Problem –
Only one stretch of the data is wanted: the line containing "Boards & Commissions (143, 2206)", the line containing "JAČAMO UGLED (210, 2414)", and every line between them, copied exactly.

Stored items:
■ ■ ■ ■

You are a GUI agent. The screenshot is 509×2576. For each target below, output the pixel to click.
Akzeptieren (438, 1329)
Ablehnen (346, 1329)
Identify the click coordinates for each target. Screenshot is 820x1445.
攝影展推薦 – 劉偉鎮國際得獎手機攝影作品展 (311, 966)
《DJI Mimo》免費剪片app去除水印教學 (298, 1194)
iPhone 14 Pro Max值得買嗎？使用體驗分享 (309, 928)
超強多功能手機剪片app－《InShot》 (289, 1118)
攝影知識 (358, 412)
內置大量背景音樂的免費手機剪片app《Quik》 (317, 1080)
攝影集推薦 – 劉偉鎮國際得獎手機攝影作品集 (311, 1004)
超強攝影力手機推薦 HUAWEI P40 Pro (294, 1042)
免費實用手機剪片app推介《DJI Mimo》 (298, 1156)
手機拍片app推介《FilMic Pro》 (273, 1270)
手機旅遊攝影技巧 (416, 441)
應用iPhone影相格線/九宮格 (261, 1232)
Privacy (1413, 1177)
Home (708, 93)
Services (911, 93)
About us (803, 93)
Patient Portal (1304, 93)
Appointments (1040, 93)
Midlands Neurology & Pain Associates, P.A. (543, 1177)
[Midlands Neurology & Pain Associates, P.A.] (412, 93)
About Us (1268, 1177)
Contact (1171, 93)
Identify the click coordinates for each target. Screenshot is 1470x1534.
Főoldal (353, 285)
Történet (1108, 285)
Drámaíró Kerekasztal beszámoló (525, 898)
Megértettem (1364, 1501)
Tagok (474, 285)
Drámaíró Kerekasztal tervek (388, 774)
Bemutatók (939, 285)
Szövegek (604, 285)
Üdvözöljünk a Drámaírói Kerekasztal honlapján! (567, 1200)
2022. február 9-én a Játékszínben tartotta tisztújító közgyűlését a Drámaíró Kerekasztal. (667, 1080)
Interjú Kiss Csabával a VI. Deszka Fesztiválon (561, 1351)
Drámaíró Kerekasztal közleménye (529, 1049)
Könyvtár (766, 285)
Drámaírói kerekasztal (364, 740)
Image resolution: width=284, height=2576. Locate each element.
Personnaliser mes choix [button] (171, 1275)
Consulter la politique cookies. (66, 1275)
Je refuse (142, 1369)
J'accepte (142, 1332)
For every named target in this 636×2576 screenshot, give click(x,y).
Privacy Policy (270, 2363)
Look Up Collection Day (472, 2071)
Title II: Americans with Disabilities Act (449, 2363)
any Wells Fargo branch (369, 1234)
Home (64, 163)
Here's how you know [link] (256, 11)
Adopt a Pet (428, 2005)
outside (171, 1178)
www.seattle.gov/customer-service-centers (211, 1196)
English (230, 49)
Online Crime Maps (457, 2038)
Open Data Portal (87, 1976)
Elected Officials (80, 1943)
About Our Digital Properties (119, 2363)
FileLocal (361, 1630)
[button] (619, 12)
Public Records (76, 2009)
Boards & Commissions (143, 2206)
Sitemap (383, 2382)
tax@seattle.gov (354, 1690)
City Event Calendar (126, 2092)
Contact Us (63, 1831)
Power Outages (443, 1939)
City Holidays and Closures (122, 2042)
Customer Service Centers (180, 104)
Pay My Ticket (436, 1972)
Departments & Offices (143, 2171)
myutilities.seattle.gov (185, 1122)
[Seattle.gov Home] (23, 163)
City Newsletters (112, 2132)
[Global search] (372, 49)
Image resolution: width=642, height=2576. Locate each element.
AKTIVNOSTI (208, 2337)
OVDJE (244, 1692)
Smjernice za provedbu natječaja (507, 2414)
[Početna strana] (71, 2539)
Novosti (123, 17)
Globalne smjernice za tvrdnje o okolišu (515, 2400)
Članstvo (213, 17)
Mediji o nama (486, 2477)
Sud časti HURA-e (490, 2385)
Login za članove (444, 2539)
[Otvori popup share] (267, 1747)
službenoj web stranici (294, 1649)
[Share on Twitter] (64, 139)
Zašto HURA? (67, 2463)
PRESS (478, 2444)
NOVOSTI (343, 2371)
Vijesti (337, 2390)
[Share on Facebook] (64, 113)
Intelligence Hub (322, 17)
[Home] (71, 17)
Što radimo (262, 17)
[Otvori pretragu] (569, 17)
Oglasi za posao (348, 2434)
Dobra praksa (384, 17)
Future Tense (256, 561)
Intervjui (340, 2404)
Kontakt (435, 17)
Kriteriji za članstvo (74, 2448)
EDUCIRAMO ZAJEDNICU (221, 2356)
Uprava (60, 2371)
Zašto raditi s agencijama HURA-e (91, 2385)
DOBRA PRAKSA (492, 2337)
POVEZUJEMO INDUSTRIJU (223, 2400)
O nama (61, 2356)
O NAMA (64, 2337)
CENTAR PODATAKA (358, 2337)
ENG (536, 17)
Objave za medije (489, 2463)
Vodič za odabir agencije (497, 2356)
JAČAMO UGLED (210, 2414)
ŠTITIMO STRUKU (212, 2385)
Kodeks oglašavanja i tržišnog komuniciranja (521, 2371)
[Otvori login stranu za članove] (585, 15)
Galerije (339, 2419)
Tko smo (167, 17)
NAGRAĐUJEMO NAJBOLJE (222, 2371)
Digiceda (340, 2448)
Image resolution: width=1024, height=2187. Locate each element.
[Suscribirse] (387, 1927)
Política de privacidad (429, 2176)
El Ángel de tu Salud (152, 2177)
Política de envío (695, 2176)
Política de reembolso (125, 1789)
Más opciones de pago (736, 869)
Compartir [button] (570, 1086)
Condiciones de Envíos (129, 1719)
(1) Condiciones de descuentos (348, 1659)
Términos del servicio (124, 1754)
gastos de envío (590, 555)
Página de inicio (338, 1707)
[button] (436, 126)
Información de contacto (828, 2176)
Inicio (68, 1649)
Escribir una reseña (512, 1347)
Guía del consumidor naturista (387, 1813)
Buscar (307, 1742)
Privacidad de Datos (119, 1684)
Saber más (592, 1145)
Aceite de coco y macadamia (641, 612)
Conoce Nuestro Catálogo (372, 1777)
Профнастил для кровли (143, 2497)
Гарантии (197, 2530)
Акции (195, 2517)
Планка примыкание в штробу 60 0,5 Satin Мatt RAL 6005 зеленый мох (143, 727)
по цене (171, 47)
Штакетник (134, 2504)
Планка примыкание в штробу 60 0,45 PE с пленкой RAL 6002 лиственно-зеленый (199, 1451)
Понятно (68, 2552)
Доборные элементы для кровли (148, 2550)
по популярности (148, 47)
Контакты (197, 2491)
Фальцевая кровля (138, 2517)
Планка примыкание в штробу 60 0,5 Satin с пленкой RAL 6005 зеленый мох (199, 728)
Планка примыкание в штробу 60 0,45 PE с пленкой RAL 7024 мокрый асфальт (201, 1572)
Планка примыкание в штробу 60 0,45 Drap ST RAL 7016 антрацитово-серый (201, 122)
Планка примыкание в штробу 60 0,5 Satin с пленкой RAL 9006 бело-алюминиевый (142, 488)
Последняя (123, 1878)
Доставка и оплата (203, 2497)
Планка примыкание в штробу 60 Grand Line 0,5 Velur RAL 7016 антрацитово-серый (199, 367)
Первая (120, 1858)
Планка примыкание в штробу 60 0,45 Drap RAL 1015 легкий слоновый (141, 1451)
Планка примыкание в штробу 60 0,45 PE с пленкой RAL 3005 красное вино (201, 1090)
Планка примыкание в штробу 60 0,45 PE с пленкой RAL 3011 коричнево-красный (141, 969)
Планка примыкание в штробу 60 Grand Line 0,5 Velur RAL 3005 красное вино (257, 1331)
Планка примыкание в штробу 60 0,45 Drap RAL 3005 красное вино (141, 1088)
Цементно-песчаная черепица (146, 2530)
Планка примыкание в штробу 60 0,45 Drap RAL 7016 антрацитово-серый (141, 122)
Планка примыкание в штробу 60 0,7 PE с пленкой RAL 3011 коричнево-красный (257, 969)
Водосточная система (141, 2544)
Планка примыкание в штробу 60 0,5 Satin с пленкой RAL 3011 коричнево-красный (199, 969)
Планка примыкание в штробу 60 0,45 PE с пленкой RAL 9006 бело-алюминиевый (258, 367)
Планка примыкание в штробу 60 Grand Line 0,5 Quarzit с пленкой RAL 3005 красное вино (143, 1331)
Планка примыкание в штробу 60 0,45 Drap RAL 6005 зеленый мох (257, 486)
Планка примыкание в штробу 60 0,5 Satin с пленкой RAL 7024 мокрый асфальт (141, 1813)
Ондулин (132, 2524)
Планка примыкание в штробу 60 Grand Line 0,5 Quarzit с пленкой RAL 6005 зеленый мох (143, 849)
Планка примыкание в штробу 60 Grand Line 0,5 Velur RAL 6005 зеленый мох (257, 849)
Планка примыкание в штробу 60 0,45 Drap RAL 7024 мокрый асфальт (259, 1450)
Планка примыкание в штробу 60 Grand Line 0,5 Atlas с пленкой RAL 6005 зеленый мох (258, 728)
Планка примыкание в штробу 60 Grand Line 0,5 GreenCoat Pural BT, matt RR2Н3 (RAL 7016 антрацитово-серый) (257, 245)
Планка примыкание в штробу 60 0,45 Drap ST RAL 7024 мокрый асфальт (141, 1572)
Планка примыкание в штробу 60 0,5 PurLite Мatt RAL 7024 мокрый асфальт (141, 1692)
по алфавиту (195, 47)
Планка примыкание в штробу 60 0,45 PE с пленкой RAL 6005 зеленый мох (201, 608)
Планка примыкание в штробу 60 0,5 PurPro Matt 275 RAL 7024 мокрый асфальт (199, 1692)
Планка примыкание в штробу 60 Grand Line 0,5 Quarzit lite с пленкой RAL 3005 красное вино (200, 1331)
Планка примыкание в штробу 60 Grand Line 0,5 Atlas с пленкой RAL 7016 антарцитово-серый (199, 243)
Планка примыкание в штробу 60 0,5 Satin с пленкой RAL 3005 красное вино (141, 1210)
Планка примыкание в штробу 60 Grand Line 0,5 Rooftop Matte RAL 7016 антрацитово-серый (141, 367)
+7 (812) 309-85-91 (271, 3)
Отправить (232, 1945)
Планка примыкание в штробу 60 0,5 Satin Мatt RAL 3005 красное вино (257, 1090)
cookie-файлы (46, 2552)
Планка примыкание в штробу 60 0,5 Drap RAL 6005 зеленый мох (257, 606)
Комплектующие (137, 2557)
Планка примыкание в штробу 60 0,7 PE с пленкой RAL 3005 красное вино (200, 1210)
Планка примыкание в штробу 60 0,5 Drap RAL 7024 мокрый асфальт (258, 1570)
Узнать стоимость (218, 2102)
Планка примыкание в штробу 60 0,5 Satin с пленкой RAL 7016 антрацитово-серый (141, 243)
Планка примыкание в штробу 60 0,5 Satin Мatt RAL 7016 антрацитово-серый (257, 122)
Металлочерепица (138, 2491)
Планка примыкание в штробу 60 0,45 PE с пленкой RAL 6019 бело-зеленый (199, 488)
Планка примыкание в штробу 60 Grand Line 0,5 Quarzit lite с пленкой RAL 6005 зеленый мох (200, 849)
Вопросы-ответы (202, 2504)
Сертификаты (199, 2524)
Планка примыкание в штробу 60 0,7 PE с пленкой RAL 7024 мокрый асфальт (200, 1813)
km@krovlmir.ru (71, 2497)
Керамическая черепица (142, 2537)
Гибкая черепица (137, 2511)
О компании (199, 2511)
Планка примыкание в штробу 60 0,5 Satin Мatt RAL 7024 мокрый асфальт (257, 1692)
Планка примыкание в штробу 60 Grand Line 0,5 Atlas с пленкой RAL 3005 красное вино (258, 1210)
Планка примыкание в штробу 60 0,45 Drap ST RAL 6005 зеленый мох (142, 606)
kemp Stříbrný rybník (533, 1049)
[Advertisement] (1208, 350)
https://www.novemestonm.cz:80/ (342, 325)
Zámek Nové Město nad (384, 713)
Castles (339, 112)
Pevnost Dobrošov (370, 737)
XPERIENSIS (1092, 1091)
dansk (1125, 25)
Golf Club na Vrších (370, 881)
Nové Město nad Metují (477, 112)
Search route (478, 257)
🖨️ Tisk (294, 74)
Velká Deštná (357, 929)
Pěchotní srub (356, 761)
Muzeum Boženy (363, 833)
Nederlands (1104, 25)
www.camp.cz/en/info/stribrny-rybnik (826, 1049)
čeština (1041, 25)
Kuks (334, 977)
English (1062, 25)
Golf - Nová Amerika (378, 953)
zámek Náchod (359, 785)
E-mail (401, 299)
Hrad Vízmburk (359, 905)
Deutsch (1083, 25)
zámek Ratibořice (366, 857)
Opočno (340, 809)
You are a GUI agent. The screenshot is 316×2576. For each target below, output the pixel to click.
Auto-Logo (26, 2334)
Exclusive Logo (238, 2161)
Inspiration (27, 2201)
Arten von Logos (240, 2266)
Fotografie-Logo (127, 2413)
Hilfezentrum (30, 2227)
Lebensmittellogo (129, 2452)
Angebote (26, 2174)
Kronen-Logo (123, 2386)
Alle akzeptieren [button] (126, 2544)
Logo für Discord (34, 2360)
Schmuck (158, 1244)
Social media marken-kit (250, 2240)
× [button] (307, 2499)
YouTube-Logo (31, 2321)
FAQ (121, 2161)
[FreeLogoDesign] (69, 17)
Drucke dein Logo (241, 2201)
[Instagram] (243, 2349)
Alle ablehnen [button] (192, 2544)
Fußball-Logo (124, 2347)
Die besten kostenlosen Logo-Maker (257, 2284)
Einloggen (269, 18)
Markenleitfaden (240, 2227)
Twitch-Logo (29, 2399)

■ ■ ■ ■

Response –
Boards & Commissions (143, 2206)
Sitemap (383, 2382)
tax@seattle.gov (354, 1690)
City Event Calendar (126, 2092)
Contact Us (63, 1831)
Power Outages (443, 1939)
City Holidays and Closures (122, 2042)
Customer Service Centers (180, 104)
Pay My Ticket (436, 1972)
Departments & Offices (143, 2171)
myutilities.seattle.gov (185, 1122)
[Seattle.gov Home] (23, 163)
City Newsletters (112, 2132)
[Global search] (372, 49)
Image resolution: width=642, height=2576. Locate each element.
AKTIVNOSTI (208, 2337)
OVDJE (244, 1692)
Smjernice za provedbu natječaja (507, 2414)
[Početna strana] (71, 2539)
Novosti (123, 17)
Globalne smjernice za tvrdnje o okolišu (515, 2400)
Članstvo (213, 17)
Mediji o nama (486, 2477)
Sud časti HURA-e (490, 2385)
Login za članove (444, 2539)
[Otvori popup share] (267, 1747)
službenoj web stranici (294, 1649)
[Share on Twitter] (64, 139)
Zašto HURA? (67, 2463)
PRESS (478, 2444)
NOVOSTI (343, 2371)
Vijesti (337, 2390)
[Share on Facebook] (64, 113)
Intelligence Hub (322, 17)
[Home] (71, 17)
Što radimo (262, 17)
[Otvori pretragu] (569, 17)
Oglasi za posao (348, 2434)
Dobra praksa (384, 17)
Future Tense (256, 561)
Intervjui (340, 2404)
Kontakt (435, 17)
Kriteriji za članstvo (74, 2448)
EDUCIRAMO ZAJEDNICU (221, 2356)
Uprava (60, 2371)
Zašto raditi s agencijama HURA-e (91, 2385)
DOBRA PRAKSA (492, 2337)
POVEZUJEMO INDUSTRIJU (223, 2400)
O nama (61, 2356)
O NAMA (64, 2337)
CENTAR PODATAKA (358, 2337)
ENG (536, 17)
Objave za medije (489, 2463)
Vodič za odabir agencije (497, 2356)
JAČAMO UGLED (210, 2414)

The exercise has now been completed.